Bovine adrenal medulla: subcellular distribution of newly synthesised catecholamines, nucleotides and chromogranins.

Abstract

1. The subcellular distribution of newly synthesised catecholamines, nucleotides and proteins was investigated in bovine adrenal medulla. 3H-tyrosine, 3H-leucine and 32P-phosphate were used as radioactive precursors (“pulse label”). 2. Already 3 min after infusion of 3H-tyrosine the bulk of the labelled catecholamines was present in the “large granules” (mitochondria, lysosomes and chromaffin granules). In the fractions from the density gradient the distribution of the labelled and the total catecholamines was the same. Analogous results were obtained at longer time intervals. 3. 3 min after infusion of 32P-phosphate the labelled nucleotides present in the “large granules” were concentrated in the mitochondrial fraction.
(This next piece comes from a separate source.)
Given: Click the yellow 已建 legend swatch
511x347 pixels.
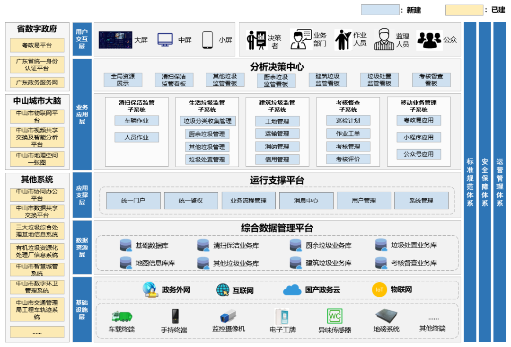Looking at the screenshot, I should point(464,10).
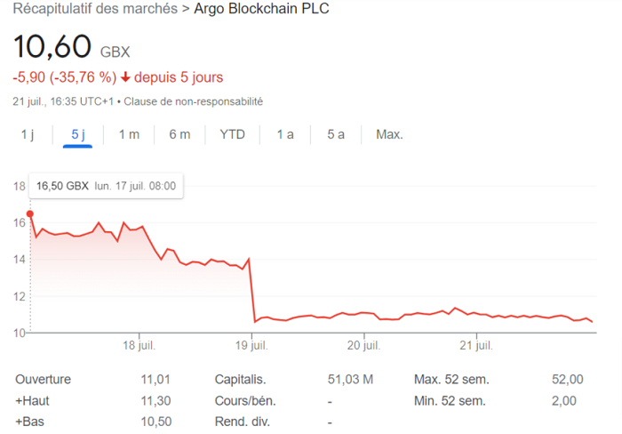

At longer time intervals after infusion of 32P-phosphate (45 min and 4h) chromaffin granules had accumulated a larger portion of the labelled nucleotides, mitochondria contained less. 4. After infusion of 45Ca2+, the isotope present in the large granules was found to be concentrated in the mitochondria and in chromaffin granules. 5. After infusion of 3H-leucine the soluble proteins of the adrenal medulla rapidly became labelled. 4 h after 3H-leucine newly synthesised proteins could be demonstrated in a particle which was present in the large granule fraction and which equilibrated in density gradients in a position corresponding to 1.6 M sucrose. This particle can be differentiated from mitochondria, microsomes, lysosomes and the bulk of the chromaffin granules. The labelled soluble proteins of this particle were identified as chromogranins. It seems likely that this particle represents a newly formed chromaffin granule which differs in its properties from the bulk of mature granules. The membrane proteins of this particle were not significantly labelled. 6. After infusion of 32P-phosphate the phospholipids of the adrenal medulla became labelled. The subcellular distribution of these phospholipids was similar to that of a microsomal marker enzyme, glucose-6-phosphatase. Lysoclecithin was not significantly labelled. 7. In the light of these results the subcellular events leading to the formation of complete chromaffin granules are discussed.